Dragged myself out of the tent at 5am, feeling pretty tired from the lack of sleep and decided to hit the road. The wind was still really strong and it was hard work trying to pack the tent away and the sand was blowing everywhere…in my eyes, mouth, all my bags and I felt pretty cranky 🖕Until I pushed my bike back to the road and realised I had a fucking tail wind! Yes life…I was over the moon as I got shoved along the road and managed to do 188km by the end of the day…the most I had done on the whole trip upto this point 🌪🚴♀️🌝 …treated myself to a night in a truckers hotel at a police checkpoint because it was so windy as I could not be arsed battling on with that damn tent…fucking gross it was 🤐 I don’t think anyone knows what a filthy ‘hotel’ is until they have been to China…I didn’t know it at that point but I had much worse to come!
So many people stopped to give me food,water, encouragement and of course grab a selfie 🙈…are my pants high enough…Christ
The wind had decided to flip around overnight and I now had a strong headwind for my final stint into Germu…it was actually making me scream at the top of my voice with frustration! After a few kilometres I came across a national park…huuuuggge sand dune thing and decided to check it out…the guards let me in for free…looked after my bike and sent me off with a random family for a picnic up on the sand dune…was the perfect remedy to get over that headwind!
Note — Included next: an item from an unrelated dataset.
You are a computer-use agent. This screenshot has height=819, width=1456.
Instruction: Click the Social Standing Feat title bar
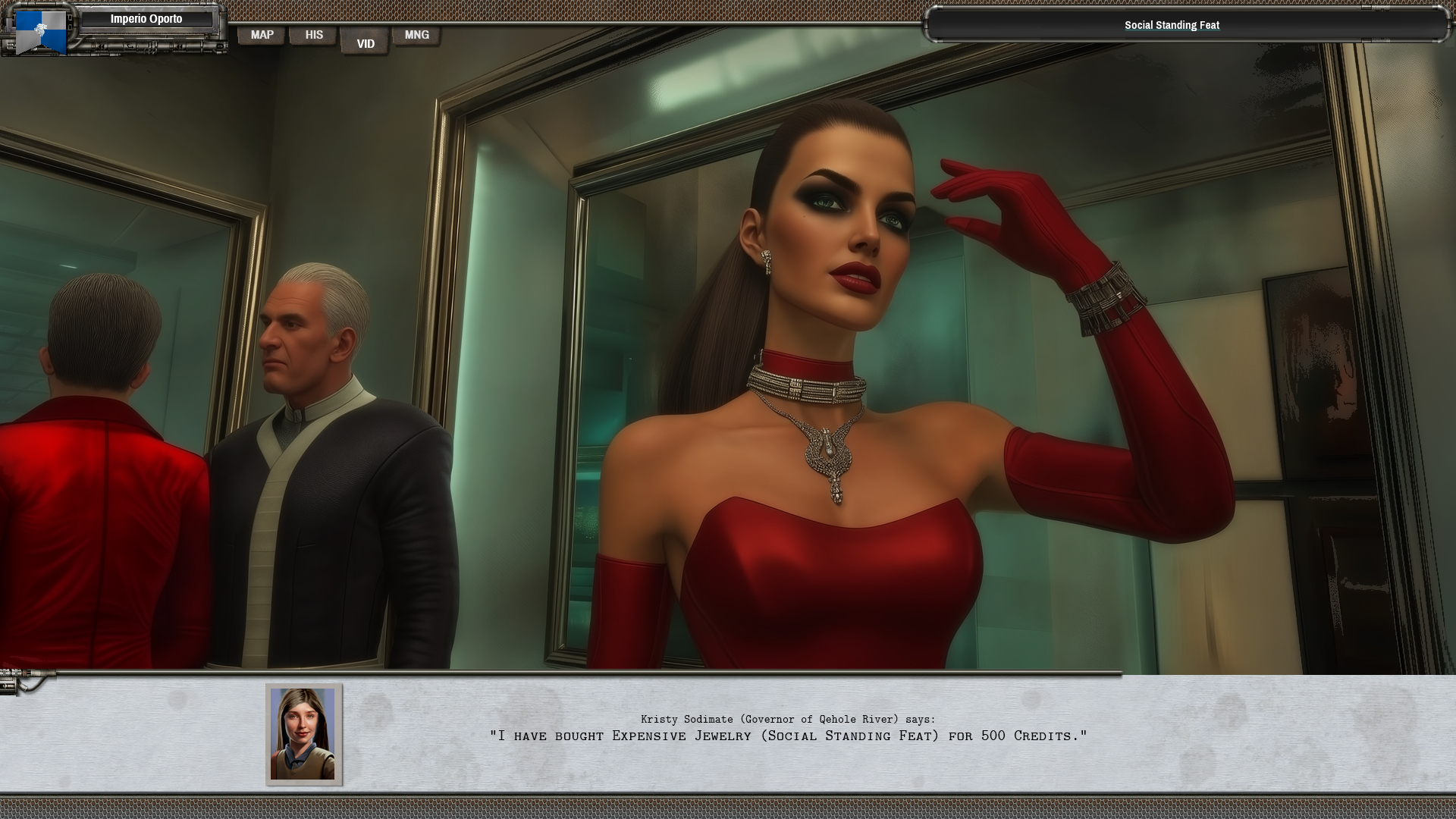click(1172, 24)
I was guessing this was fracking?! But I don’t actually know
I finally made it to Germu at around 9pm in the pitch black with two out of battery lights and my head torch on backwards. I was going so slow because after being in China a month by this point I know how health and safety works over here…it doesn’t…you hurt yoursel, it’s your own fault! Anyways just as I was thinking about the possibility of a massive uncovered manhole I came across a man lying unconscious…half in, half out of an uncovered man hole with his bicycle on top of his legs looking a little worse for wear! I stopped and hurried over to him…his face was lying in a pool of blood and I had to shout n shake him…but he slowly came back around! I helped him over to sit on a wall at the side of the road…got my first aid kit out n helped clean him up a little but his face was a mess n he needed to go to hospital! I can barely speak a word of mandarin and don’t have a phone so I managed to flag a car down to help the poor guy!
I was so exhausted by the time I got to Germu and could barely hold my shit together when I got rejected by 6 hotels that couldn’t take ‘aliens’ before finally finding a hotel that would let me in! The most frustrating thing is that they don’t help you and tell you where you can go they just shake their heads at you n flap you away dismissively!
I got really mad with these two who decided to stand there and stare at me for a full thirty minutes whil I ate my lunch…you need to embrace the staring and the lack of personal space if you go to west China…they don’t give a shit! I’ve turned around to people latched onto the end of my hair discussing it amongst each other, photographs of me eating, people stroking my skin, prodding my nose!